____ Records provided

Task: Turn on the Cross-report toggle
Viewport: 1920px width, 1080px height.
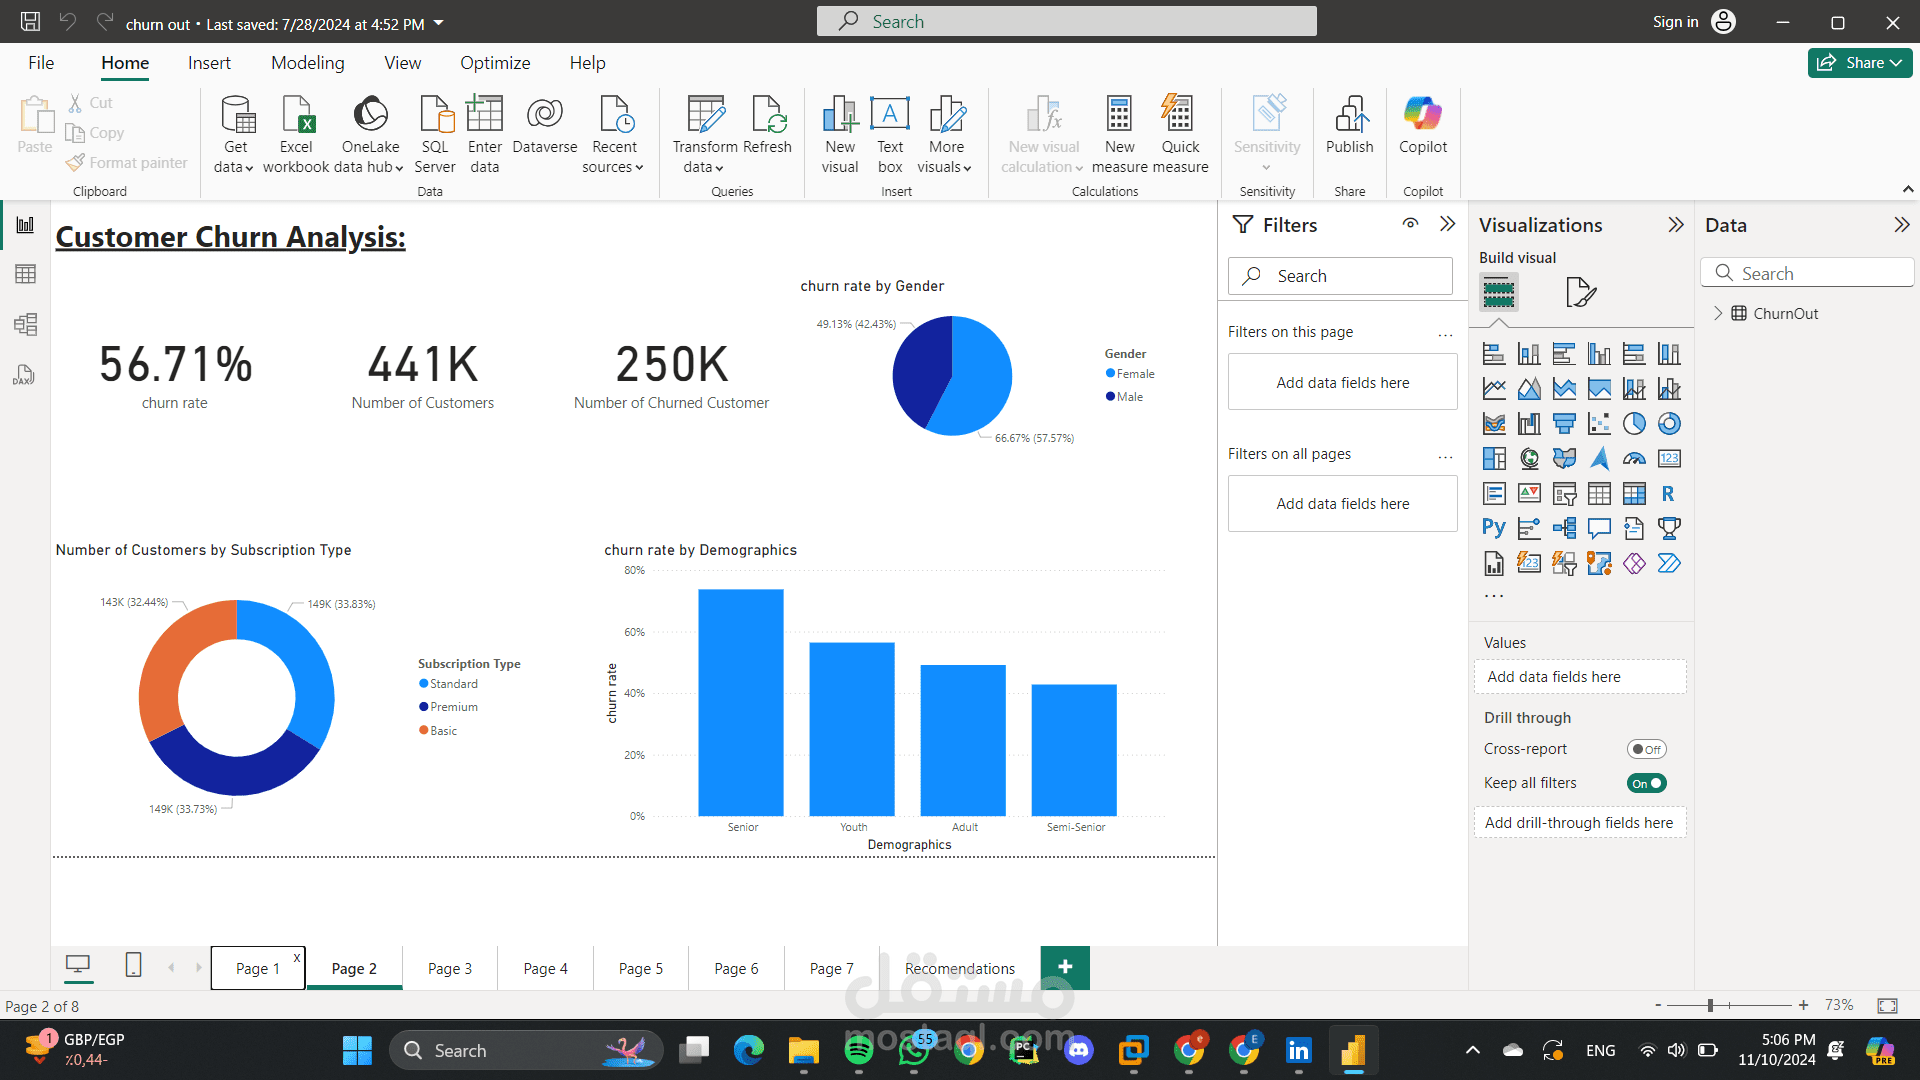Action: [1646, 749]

________
____ Records provided

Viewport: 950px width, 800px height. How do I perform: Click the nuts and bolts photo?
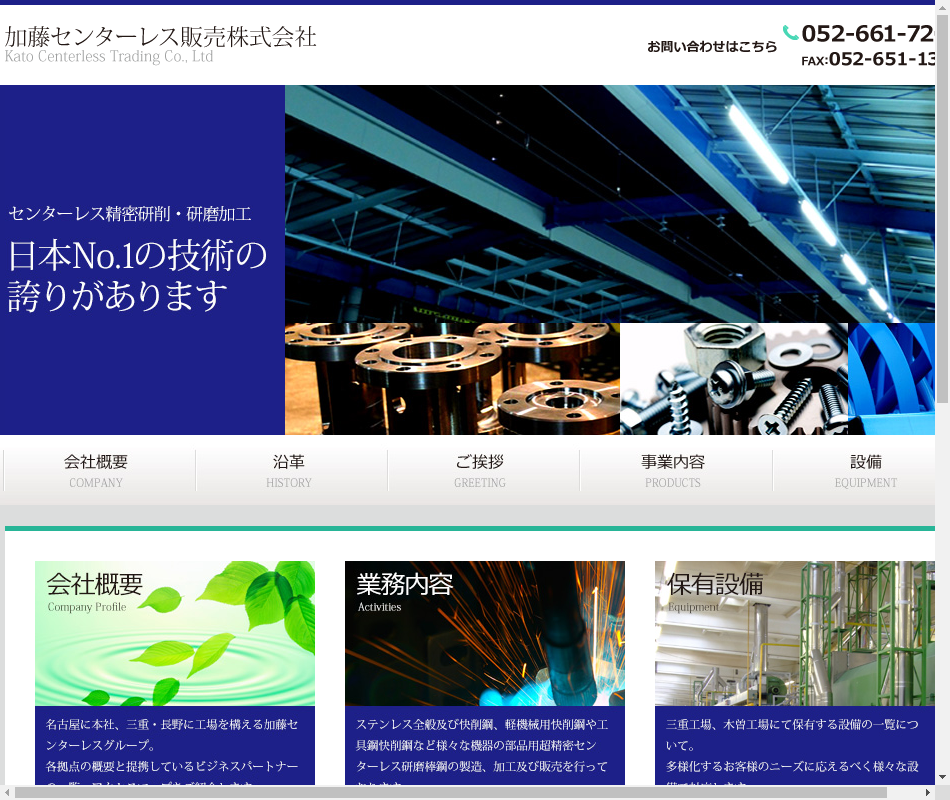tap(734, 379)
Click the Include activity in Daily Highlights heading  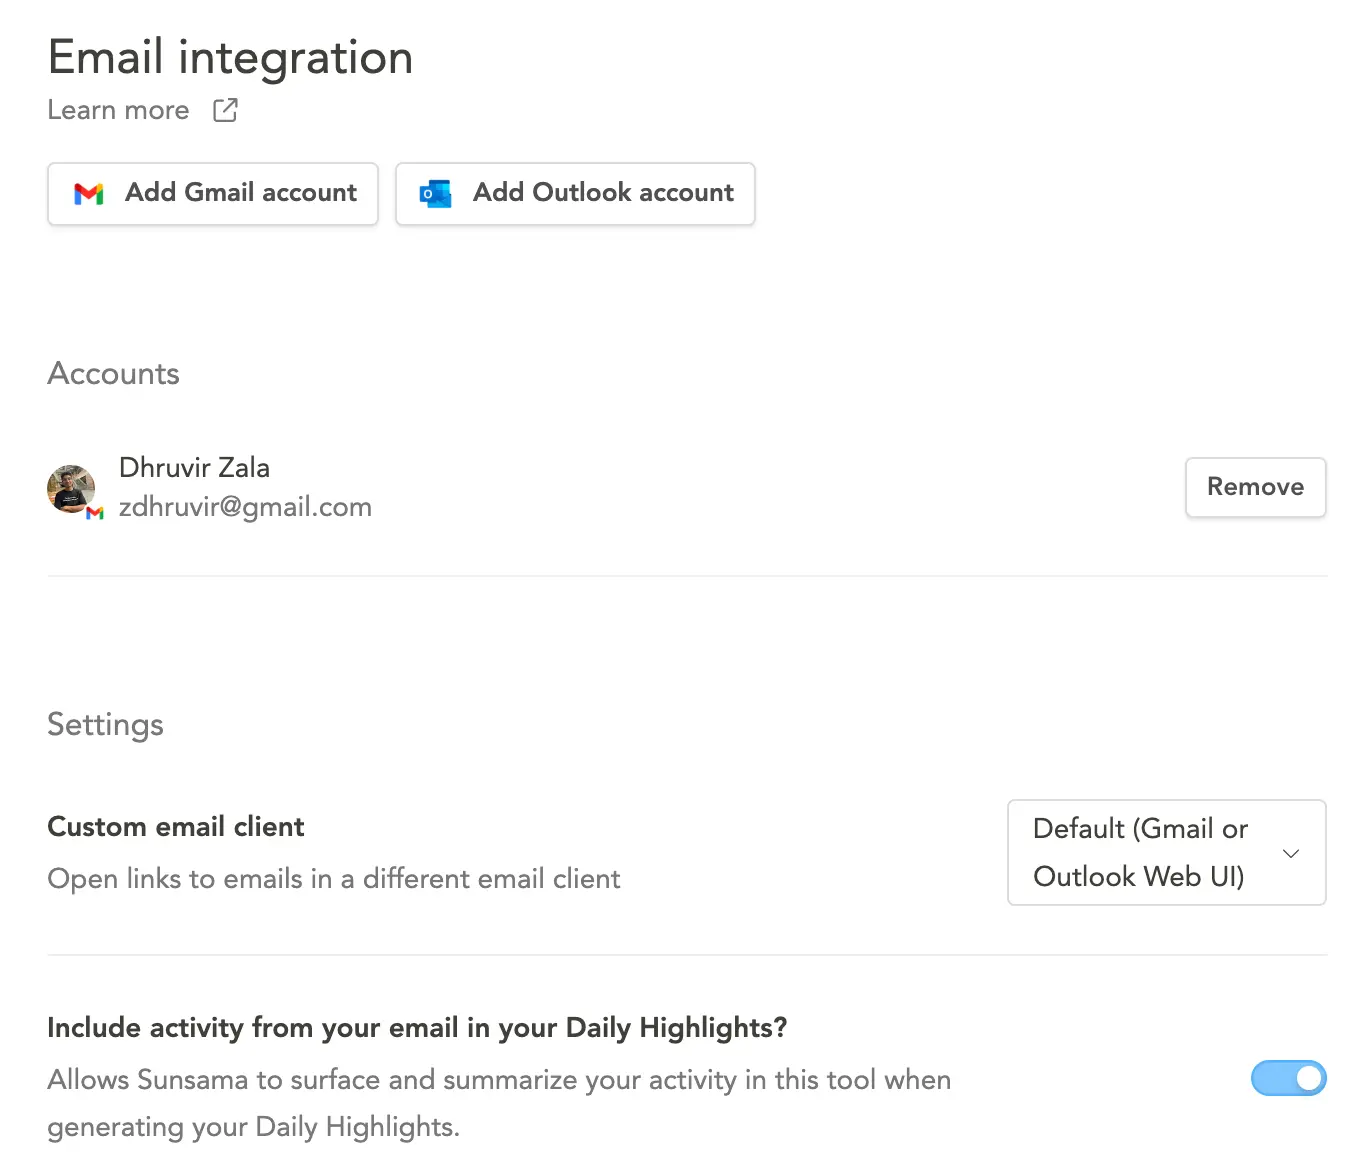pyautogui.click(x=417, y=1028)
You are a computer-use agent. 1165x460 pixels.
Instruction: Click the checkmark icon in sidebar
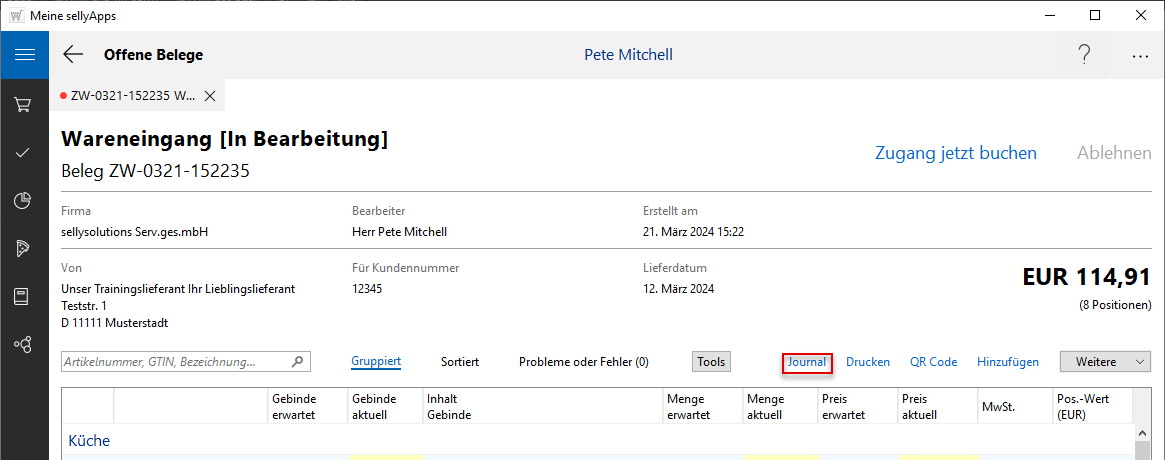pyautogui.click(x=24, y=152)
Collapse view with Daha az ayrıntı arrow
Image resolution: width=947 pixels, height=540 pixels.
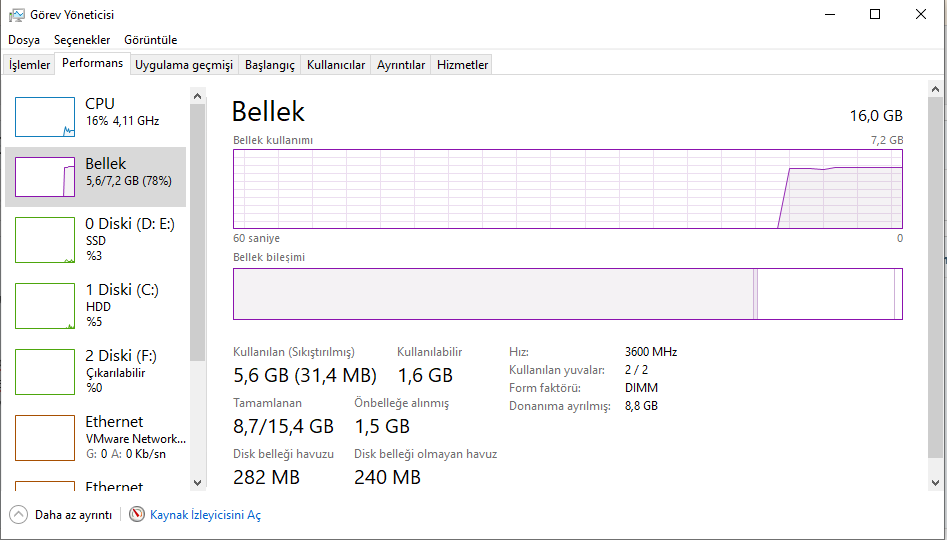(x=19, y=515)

________

What is asked.
Rewrite the listing starting at the line that contains "Task: Turn on the Cross-report toggle" and ending at the line that contains "Action: [1646, 749]", changing "toggle" to "switch" and keeping everything else the same. Leave the pictures out.

Exercise answer.
Task: Turn on the Cross-report switch
Viewport: 1920px width, 1080px height.
Action: [1646, 749]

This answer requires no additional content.